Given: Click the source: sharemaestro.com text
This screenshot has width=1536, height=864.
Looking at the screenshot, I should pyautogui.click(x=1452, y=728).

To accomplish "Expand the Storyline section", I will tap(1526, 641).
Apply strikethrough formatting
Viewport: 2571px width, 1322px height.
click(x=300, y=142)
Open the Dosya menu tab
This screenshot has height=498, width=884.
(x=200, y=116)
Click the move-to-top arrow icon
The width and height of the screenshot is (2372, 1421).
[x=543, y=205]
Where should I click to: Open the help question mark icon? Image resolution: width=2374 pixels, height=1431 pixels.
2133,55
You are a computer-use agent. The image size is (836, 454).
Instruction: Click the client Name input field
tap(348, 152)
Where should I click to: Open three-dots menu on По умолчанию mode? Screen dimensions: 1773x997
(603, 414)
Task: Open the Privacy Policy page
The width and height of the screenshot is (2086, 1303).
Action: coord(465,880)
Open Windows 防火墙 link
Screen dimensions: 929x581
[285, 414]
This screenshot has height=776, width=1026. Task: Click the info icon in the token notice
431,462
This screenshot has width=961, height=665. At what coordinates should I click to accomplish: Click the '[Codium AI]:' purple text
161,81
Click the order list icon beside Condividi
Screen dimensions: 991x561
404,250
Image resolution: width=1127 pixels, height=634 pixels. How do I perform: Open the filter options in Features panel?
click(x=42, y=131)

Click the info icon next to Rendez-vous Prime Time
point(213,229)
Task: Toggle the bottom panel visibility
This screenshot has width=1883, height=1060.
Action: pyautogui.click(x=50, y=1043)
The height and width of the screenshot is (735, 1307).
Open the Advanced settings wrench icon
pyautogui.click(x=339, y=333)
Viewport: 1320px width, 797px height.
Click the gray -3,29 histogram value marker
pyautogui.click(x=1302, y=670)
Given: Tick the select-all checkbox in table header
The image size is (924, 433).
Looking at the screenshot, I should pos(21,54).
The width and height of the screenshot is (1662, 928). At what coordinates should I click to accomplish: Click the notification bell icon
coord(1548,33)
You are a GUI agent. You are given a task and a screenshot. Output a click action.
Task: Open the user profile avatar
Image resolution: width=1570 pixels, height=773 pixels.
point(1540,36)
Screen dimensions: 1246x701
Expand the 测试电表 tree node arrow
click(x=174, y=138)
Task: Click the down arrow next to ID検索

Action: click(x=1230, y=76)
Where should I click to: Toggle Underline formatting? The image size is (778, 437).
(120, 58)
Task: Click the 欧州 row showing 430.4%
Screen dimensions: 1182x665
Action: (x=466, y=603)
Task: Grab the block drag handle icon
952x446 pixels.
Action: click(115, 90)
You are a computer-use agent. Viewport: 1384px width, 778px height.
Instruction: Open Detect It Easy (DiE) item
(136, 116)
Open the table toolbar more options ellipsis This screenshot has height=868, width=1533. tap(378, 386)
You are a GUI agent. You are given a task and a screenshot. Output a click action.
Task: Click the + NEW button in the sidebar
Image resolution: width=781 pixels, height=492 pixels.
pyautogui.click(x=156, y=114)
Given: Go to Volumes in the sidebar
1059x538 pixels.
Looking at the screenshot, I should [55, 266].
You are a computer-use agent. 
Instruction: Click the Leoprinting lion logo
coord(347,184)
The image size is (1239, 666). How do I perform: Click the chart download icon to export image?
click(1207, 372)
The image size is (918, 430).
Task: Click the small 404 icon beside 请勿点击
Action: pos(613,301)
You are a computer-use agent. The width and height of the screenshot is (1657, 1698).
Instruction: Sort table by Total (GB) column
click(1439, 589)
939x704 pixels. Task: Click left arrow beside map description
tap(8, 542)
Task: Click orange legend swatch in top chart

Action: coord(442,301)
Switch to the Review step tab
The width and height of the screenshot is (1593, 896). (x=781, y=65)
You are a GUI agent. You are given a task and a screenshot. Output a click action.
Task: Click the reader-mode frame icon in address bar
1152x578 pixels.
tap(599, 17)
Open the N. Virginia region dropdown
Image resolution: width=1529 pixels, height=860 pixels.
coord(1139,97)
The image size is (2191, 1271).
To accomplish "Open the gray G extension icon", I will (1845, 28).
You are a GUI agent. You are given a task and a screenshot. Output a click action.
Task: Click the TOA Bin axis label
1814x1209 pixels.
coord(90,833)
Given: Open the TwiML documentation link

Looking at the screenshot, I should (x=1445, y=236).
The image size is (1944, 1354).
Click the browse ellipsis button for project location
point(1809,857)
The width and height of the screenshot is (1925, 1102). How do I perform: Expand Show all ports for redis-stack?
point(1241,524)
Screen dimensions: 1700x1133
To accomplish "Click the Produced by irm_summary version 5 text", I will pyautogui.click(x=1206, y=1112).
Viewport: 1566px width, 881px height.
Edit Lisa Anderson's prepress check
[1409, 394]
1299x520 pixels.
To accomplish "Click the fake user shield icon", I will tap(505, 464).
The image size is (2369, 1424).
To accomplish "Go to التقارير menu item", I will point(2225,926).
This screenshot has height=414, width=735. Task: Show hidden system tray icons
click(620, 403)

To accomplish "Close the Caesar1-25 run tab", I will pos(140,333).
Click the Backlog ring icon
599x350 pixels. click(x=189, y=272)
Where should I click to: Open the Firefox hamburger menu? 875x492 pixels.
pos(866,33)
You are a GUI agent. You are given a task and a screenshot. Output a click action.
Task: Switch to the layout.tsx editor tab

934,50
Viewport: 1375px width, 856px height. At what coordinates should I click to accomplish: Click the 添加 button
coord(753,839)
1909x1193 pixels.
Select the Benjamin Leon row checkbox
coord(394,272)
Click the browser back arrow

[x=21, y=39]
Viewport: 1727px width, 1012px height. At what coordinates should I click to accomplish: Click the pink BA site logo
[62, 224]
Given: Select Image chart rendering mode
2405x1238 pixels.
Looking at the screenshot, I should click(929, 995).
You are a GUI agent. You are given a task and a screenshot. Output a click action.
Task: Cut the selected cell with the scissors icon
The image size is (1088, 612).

--------------------

Find the line with "Instruction: Open Detect It Easy (DiE) item" in the entries above. Retype it and each line after it, exactly, through the line with "Task: Click the + NEW button in the sidebar", and stop there.

Instruction: Open Detect It Easy (DiE) item
(136, 116)
Open the table toolbar more options ellipsis This screenshot has height=868, width=1533. tap(378, 386)
You are a GUI agent. You are given a task and a screenshot. Output a click action.
Task: Click the + NEW button in the sidebar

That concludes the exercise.